My reasoning to bypass spectre mitigation under cap_perfmon was
that cap_perfmon allows reading kernel memory and side channels are
doing the same thing just in much more complicated way.
Whereas cap_bpf is about enabling advanced bpf features in the verifier
and other places that could be security sensitive only because of lack
of exposure to unpriv in the past, but by themselves cap_bpf doesn't hold
any known security issues.
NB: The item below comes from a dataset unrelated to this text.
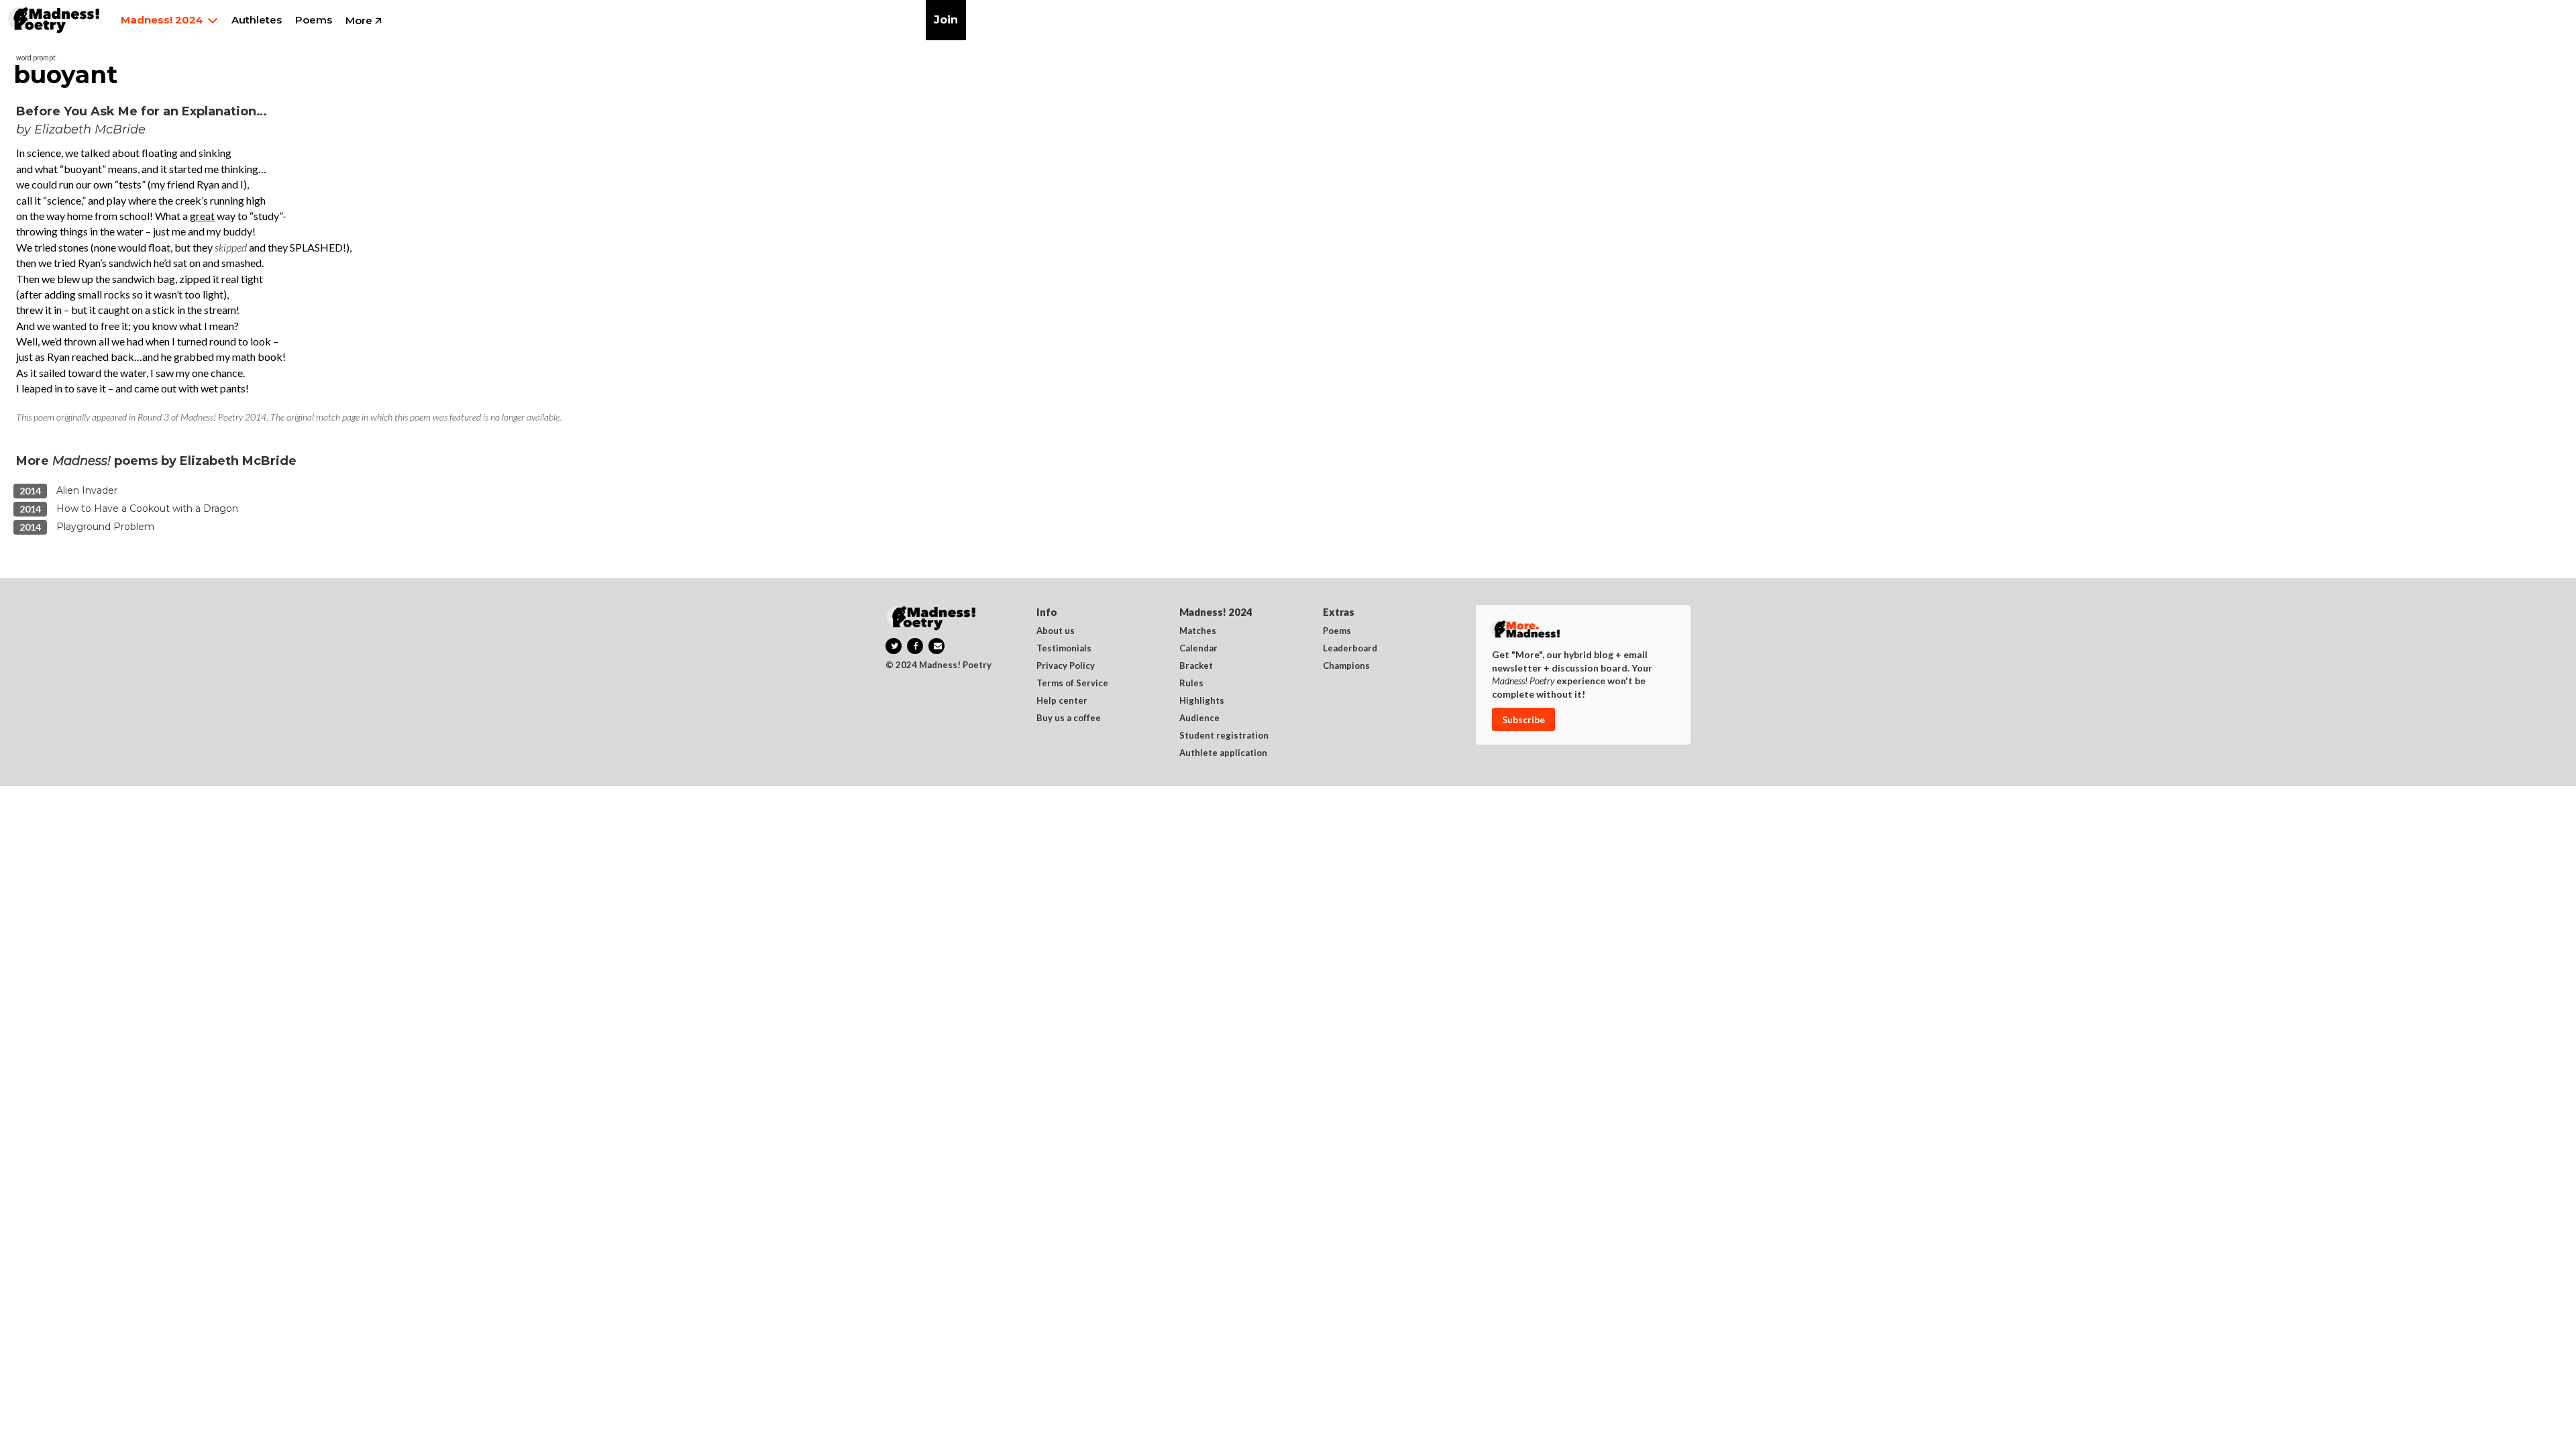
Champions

I think it makes sense to stick to that.
It sucks that indirect var access will be disallowed in the verifier
without cap_perfmon, but to make extensions easier in the future I'll add
env->bypass_spec_v1 and env->bypass_spec_v4 internal verifier knobs that will
deal with these two cases.
In the next revision I'll init them with perfmon_capable() and eventually
relax it to:
env->bypass_spec_v1 = perfmon_capable() || spectre_v1_mitigation == SPECTRE_V1_MITIGATION_NONE;
env->bypass_spec_v4 = perfmon_capable() || ssb_mode == SPEC_STORE_BYPASS_NONE;

The latter conditions are x86 specific and I don't want to mess with x86 bits
at this moment and argue about generalization of this for other archs.
Just doing env->bypass_spec_v1 = perfmon_capable(); is good enough for now
and can be improved like above in the follow up.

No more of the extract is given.